To return to John Flavel: he is not an Arminian at all but Calvinist to the core because he believes that regeneration precedes faith. Yet this is hard to reconcile with his description of Christ waiting to be admitted: “I stand at the door and knock” that “the word is fitly translated, “I stand,” yet so as that it notes a continual action. I have stood, and do still stand with unwearied patience; I once stood personally and bodily among you in the days of my flesh, and I still stand spiritually and representatively in my ambassadors at the door, that is, the mind and conscience, the faculties and powers which are introductory to the whole soul. The word “door” is here properly put to signify those introductory faculties of the soul, which are of like use to it, as the door is to the house. This is the Redeemer’s posture, his action is knocking, that is, his powerful and gracious attempts to open the heart to give him admission. The word “knock” signifies a strong and powerful knock; he stands patiently, and knocks powerfully by the word outwardly, by the convictions, motions, impulses, and strivings of his Spirit inwardly.”
In his next paragraph, what he says about Lydia seems to contradict the depiction of Christ standing patiently and knocking powerfully – waiting for what else than for the person inside to open the door, surely?
“The design and end of the suit; it is for “opening” to him, that is, consenting, receiving, and heartily accepting him by faith.
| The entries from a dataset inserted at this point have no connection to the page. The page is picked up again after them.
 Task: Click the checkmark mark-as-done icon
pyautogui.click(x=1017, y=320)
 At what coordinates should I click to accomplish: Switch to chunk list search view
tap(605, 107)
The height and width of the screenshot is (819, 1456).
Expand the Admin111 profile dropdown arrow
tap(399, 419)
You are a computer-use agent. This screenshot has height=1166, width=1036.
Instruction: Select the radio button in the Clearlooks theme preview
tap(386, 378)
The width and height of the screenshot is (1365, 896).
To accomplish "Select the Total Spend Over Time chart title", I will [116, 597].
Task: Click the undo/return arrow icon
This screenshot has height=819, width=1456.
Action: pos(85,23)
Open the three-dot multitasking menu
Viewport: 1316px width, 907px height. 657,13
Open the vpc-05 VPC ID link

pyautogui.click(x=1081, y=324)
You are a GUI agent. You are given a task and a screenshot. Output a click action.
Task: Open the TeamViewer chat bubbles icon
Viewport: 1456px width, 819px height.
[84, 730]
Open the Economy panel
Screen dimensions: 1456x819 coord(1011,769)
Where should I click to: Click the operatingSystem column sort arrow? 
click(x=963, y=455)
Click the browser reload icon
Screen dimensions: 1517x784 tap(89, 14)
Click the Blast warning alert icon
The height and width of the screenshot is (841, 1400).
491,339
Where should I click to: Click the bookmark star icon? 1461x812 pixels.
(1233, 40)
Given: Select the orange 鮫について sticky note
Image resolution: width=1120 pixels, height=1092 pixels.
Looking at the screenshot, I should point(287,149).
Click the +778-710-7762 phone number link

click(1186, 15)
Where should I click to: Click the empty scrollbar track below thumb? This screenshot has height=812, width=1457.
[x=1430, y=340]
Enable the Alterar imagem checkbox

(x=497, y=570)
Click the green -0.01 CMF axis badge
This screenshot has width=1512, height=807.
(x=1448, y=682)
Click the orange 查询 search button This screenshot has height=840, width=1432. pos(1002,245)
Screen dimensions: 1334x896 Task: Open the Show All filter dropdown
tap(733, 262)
The Lord opened the heart of Lydia, Acts 16 : 14; that is, persuaded her soul to believe; implying that the heart by nature is strongly barred and locked up against Christ, and that nothing but a power from him can open it.”
And many other instances in his sermons on Revelation 3:20 where it is Christ who unlocks the door:
“The spiritual presence of Christ is necessary for the preparation and opening of the people’s heart to receive and embrace the gospel to salvation. Not a heart will open to receive Christ till the Spirit of Christ unlock it.”
“The opening of any man’s heart to receive Christ, is a clear, scriptural evidence of the Lord’s love to and setting apart that man for himself from eternity.”
“The opening of your hearts to receive the Lord Jesus Christ is not a work done by any power of your own, but the arm of the Lord is revealed therein.”
“An opening heart to Christ is a work wholly and altogether supernatural; a special work of the Spirit of God, never found upon any but an elect soul.”
Flavel is therefore monergistic (almost?) to the core. If so, does it make sense to say that Jesus woos whosoever is dead (in sin)? I suggest no. Jesus is not standing at the door of a sinner’s heart asking to come in; he is standing in the front of the round stone of a sepulchre calling forth a rotten corpse to life. Christ raises sinners from the dead, his grace (mercy) breaks the bondage of the human will. That is why it is called amazing grace. In Revelation 3:19 we read “As many as I love, I rebuke and chasten: be zealous therefore, and repent.” Thus, those whom Jesus loves – his elect whom his father gave him before the creation of the world and therefore to whom he shall (certainly) give eternal life – cannot be “whosoever” (everyone without exception). If this is true, why would Jesus ask those he loves (Revelation 3:19) to repent? That’s easy: not only unbelievers but also believers sin and so need to repent.
The difficulty of reconciling wooing and (God unilaterally) unlocking hearts may have something to do with the doctrine of the “free offer of the Gospel,” that is, the offer of the Gospel to whosoever.